Segment Open

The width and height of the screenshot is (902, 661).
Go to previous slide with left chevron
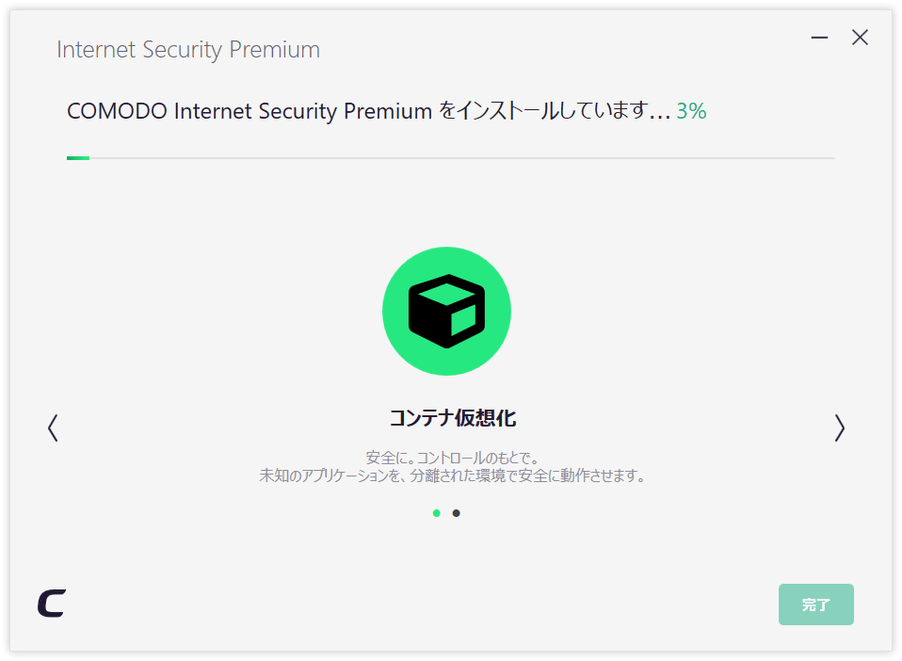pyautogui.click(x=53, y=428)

Segment Closed
Segment Open

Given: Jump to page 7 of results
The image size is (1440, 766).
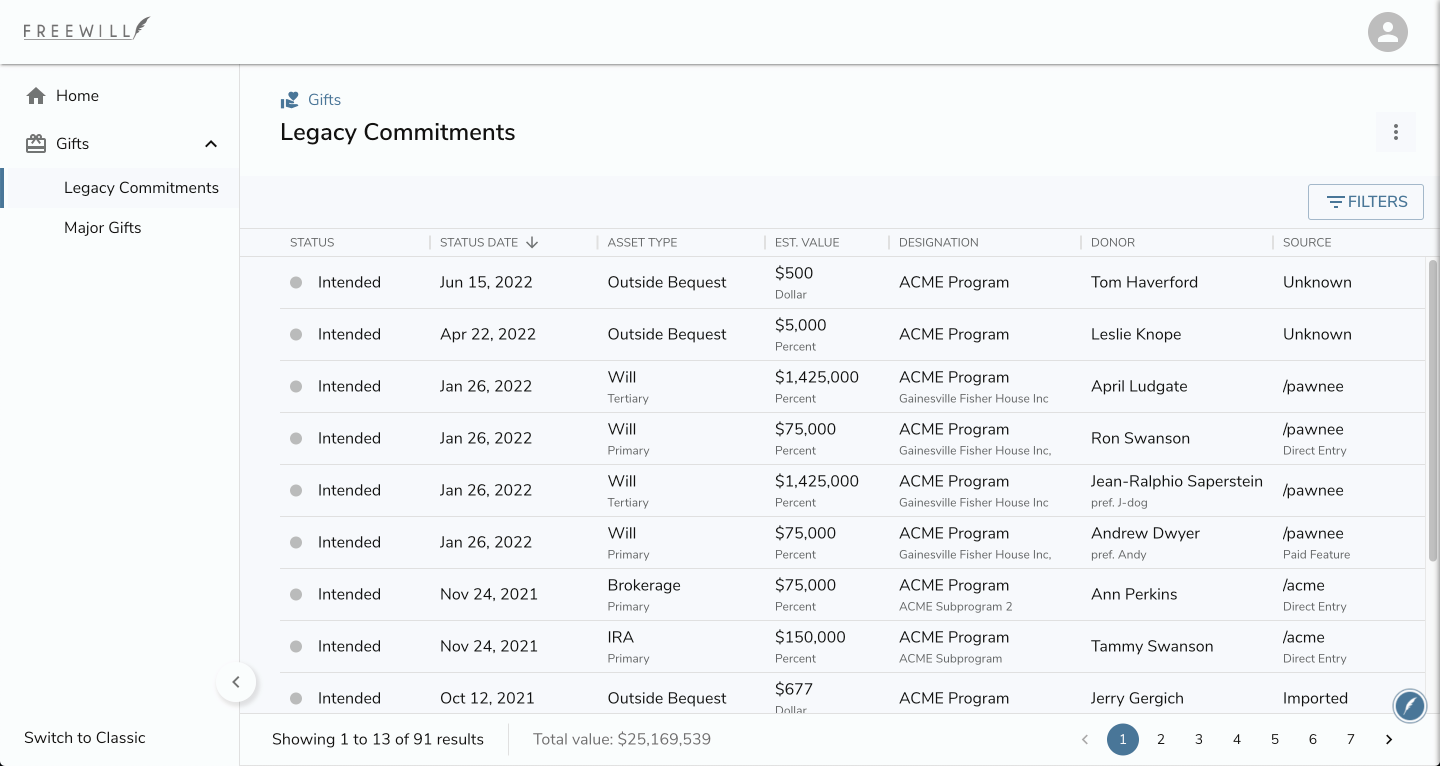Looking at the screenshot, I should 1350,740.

Segment Closed
Segment Open

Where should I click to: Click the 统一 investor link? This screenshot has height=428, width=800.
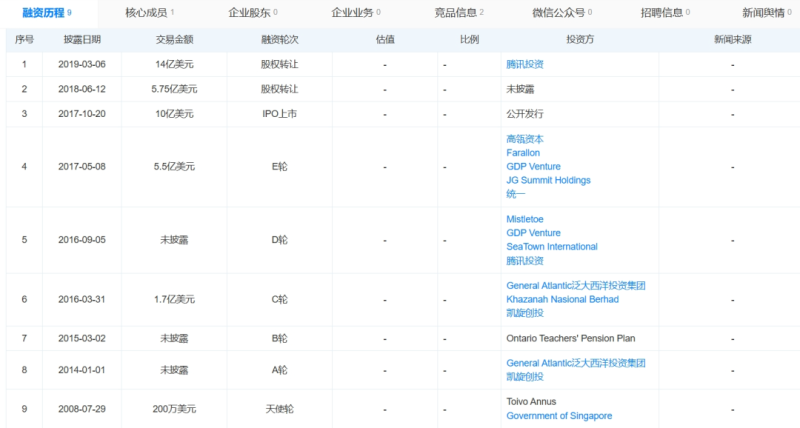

Segment Closed

Tell how many lines in the material contain the word "height". Only the number is wanted.

2